Opoku-Agyeman just finished his residency in general and plastic reconstructive surgery and continues to study alongside Leis at the Philadelphia Center for Transgender Surgery.

“Dr. Leis is a great manager and a pioneer in the field of transgender surgery,” Opoku-Agyeman said. “Under his mentorship, I’ll be learning the [ins and outs ] of transgender surgery. I hope that at the end of my training, I’ll be able to be a technically competent surgeon and be able to manage all the aspects of transgender surgery.”  

An innovator in the field, Leis performed his first gender affirmation surgery roughly 43 years ago, and began performing them on a regular basis about 16 years ago. He founded the Philadelphia Center for Transgender Surgery in Bala Cynwyd, Pa., where he serves as chief surgeon.

“When I first started doing this on a regular basis, I could hardly find a hospital which would let us do this surgery,” Leis said. “They thought this was craziness, they thought transgender patients were just mentally ill people. I think a lot of them thought, maybe I was a little strange myself, wanting to do the surgery. Most hospitals did not give us the privilege to do the surgery.”   

The world of transgender healthcare has become more accepting since the early 2000s. In 2014, a government board ruled that Medicare could not ban gender affirmation surgery from its coverage. Although it varies by insurance carrier and by state, some big-name health insurance agencies consider gender affirmation surgery to be medically necessary if certain criteria are met. Although the Trump administration just rolled back the Obama-era regulation that protects transgender individuals from discrimination in healthcare settings, Leis said he believes that the Supreme Court ruling that granted workplace nondiscrimination rights for LGBTQ+ people will hinder Trump’s efforts to strip trans individuals of healthcare protections. 

Leis also contextualized the importance of gender affirmation surgery in terms of the high risk and incidence of depression and suicide among transgender people. According to a report from the Williams Institute using data from the 2015 U.S. Transgender Survey, 98% of respondents who encountered four occurrences of discrimination and violence in the previous year had suicidal thoughts. Of those respondents, 51% attempted suicide. 

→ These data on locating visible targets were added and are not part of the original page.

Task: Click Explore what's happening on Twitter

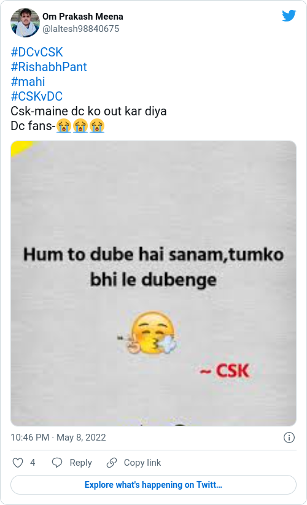Action: (154, 485)
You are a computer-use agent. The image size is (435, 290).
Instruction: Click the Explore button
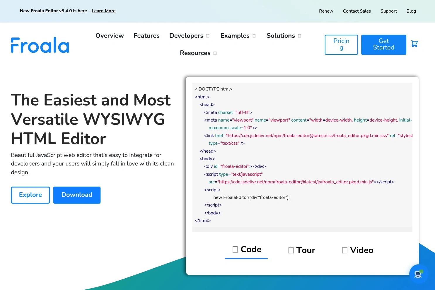click(x=30, y=195)
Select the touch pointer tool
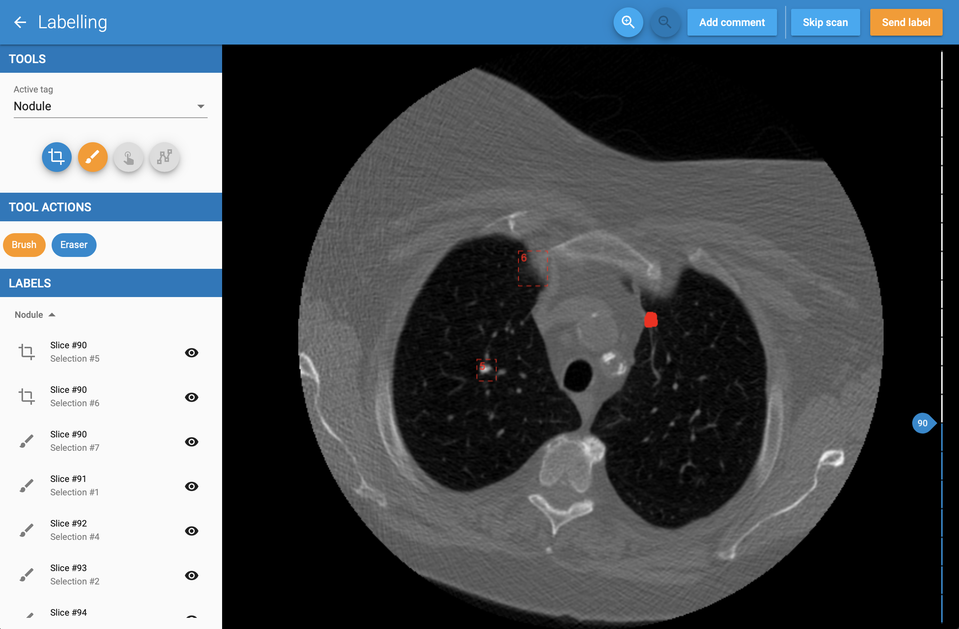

“I see what a wonderful help [surgery] has been to improve the quality of a person’s life,” Leis said. “And in some cases, eliminate [the prospect of] suicide attempts and save lives. To me, what can be more meaningful than that?”

Opoku-Agyeman recently assisted Leis with a big case in which a person assigned male at birth is transitioning to become a woman. 

“I enjoyed [working through] the whole process –– the surgery, the post-op care and everything,” Opoku-Agyeman said. “Working with someone who is a pioneer is great because I can try to be like them. I want to be able to say that I trained with the best and be able to carry on Dr. Leis’ great legacy into the future.”